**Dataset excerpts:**
++++++++++++++++++++

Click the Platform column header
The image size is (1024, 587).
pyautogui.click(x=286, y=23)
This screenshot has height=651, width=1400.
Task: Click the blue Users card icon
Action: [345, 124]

++++++++++++++++++++

**Work required:** Print every record above exactly as it appears.

**Solution:**
Click the Platform column header
The image size is (1024, 587).
pyautogui.click(x=286, y=23)
This screenshot has height=651, width=1400.
Task: Click the blue Users card icon
Action: [345, 124]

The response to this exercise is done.